If you want to simulate the motion of a car that is being braked optimally, model the coefficient of friction as having that value and call it done.
 
  • #146
jbriggs444 said:
If you want to simulate the motion of a car that is being braked optimally, model the coefficient of friction as having that value and call it done.
Okay, I will do that for now, but I'm curious about this :
ROOT0X57B said:
What can I do then? Should I monitor ##\theta## thus ##\omega## at each step ?
 
  • #147
I think I will have to make ##\mu## to NOT be a constant (or it will feel too simple), do you have an idea on how to get ##\Omega##?
 
  • #148
ROOT0X57B said:
I think I will have to make ##\mu## to NOT be a constant (or it will feel too simple), do you have an idea on how to get ##\Omega##?
##\Omega## being the rotation rate that gives you the maximum coefficient of friction of tire on road?

Assuming yes then... If you modulate the brakes to allow the tires to rotate at ##\Omega## then the resulting coefficient of friction will be a constant.

How do you get ##\Omega##? Easy. You read the desired relative slip off of the graph. If the relative slip is 20% then you set ##\Omega## to be the nominal rotation rate (##\frac{v}{R_\text{ext}}##) minus 20 %.
 
  • #149
ROOT0X57B said:
do you have an idea on how to get ##\Omega##?
It's the angular velocity of the wheel, which is another input you have to feed to your program. Normally, in a vehicle, there is a sensor that measures the wheel rpm and there is another one that measures the velocity by evaluating how the vehicle changes position (similar to what your smartphone does).

ROOT0X57B said:
I think I will have to make to NOT be a constant (or it will feel too simple),
I must say that I really have difficulty understanding what your trying to achieve. People usually try to simplify stuff, not complicate it.

You should have a function that solve this equation from ##v_0## to ##v_f##:
$$\Delta x = \frac{m_e v_{avg}}{F_t (v_{avg}) + \frac{1}{2}\rho C_D A v_{avg}^2 + F_R} \Delta v$$
You just have to decide on a value for ##\Delta v## when solved by numerical analysis. One small enough in relationship with ##v_0 - v_f##.

If you really want to know the time (which I think is unnecessary) you have to solve also:
$$\Delta t = \frac{\Delta x}{v_{avg}}$$

Note that I used the braking force ##F_t## as a function of velocity. That should be another function in your program. At first, to help you familiarize yourself with the equation, this should return a constant (independent of ##v##) based on the maximum performance of the tire, i.e. ##\mu mg##.

Afterward, you can add more precision by setting it to return ##MIN(\frac{T_B}{r_t}, \mu mg)##, which is again a constant.

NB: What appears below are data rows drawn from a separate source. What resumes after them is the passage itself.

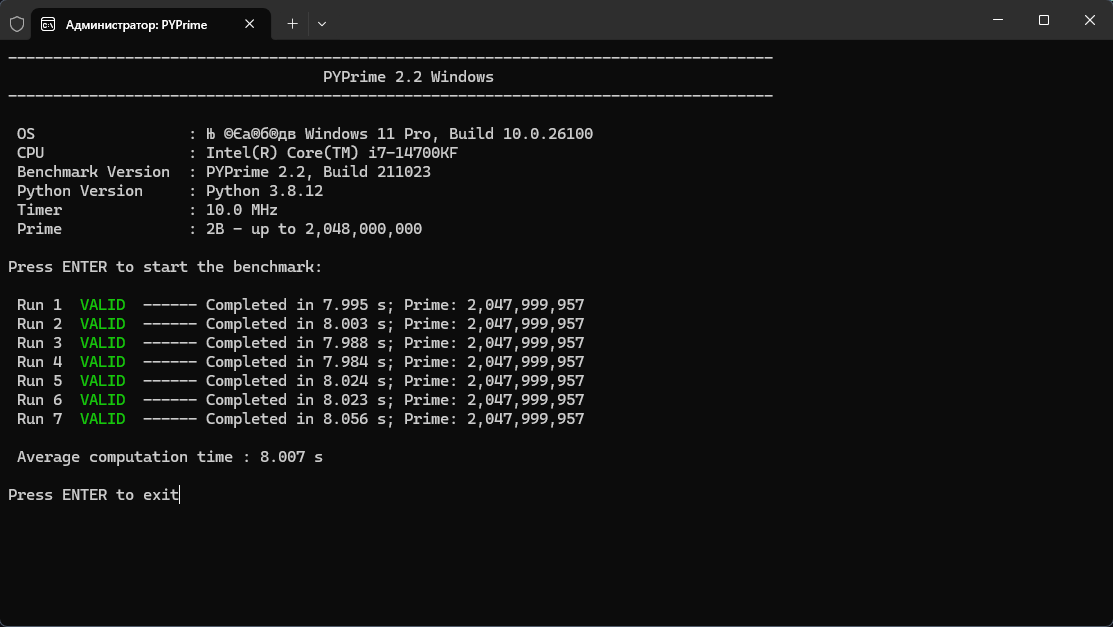Click the Press ENTER to exit line

pos(93,494)
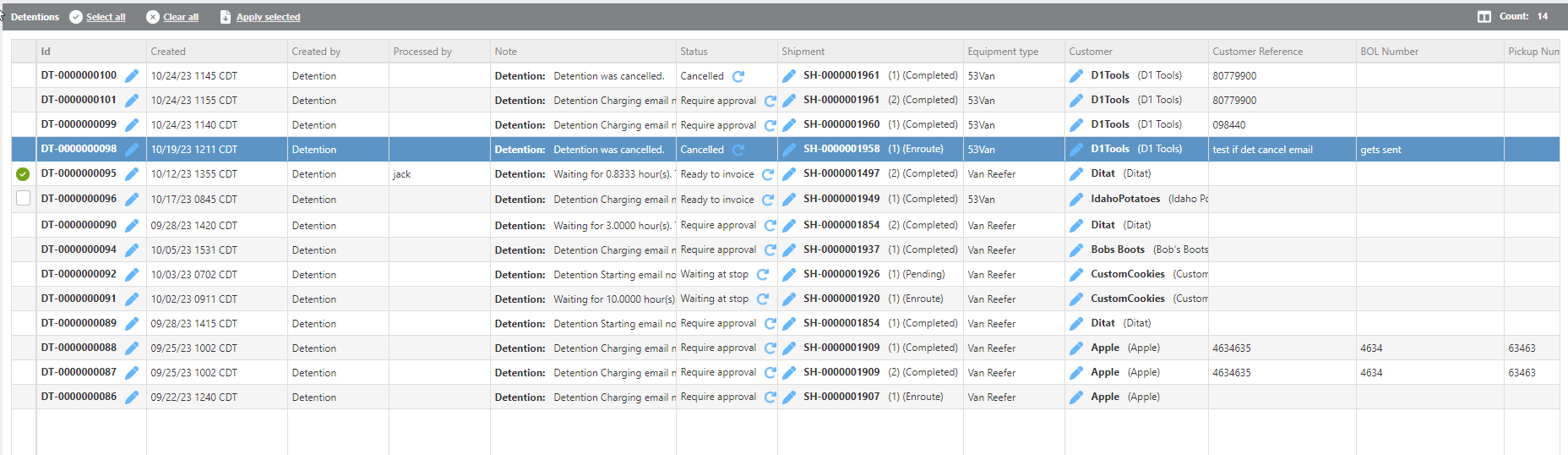Edit detention DT-0000000100 via pencil icon
Screen dimensions: 1568x455
click(132, 76)
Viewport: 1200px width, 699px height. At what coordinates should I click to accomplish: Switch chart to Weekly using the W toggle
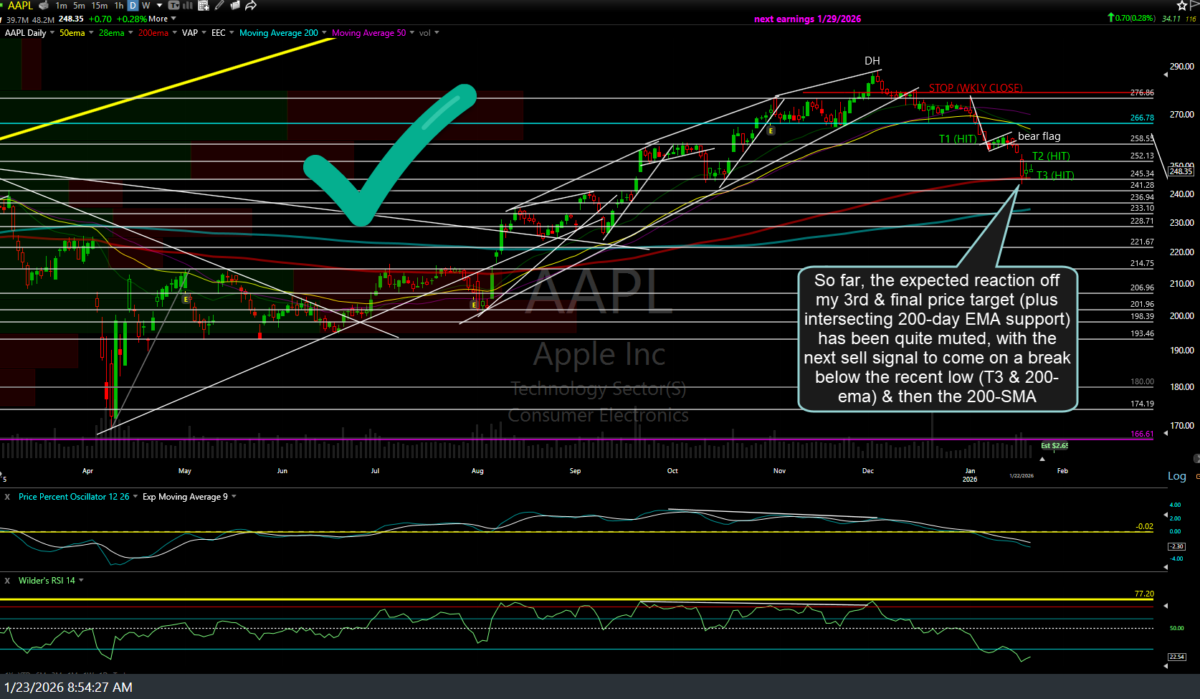[x=145, y=6]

Then you can make ##\mu## a function of the normal force on each axle where - instead of ##\mu mg## - you would get:
$$\mu(N_f)N_f + \mu(N_r)N_r$$
Where ##N_f## and ##N_r## are the front and rear normal force on the respective axles and ##\mu## varies according to this normal force (another function to make). You will have to add inputs to the function ##F_t##, such as vehicle dimensions and acceleration.

Then you can complexify the function ##\mu## even further if you wish with slip or anything else, but you will need even more inputs. You can even input the position ##x## of the vehicle to indicate when the quality of the road will change, thus affecting ##\mu## as the vehicle moves. But that is even more inputs for ##F_t##.

But don't forget the first component of our braking force, i.e. ##\frac{T_B}{r_t}##. The torque provided by the braking system can also vary, thus becoming another function in your program. This is where your ABS system would have an effect. Of course, many inputs could be needed, thus added to the function ##F_t## as well.

There are no limits on how detailed you want your model to be. But you have to start at the beginning. Make your functions simple but expandable.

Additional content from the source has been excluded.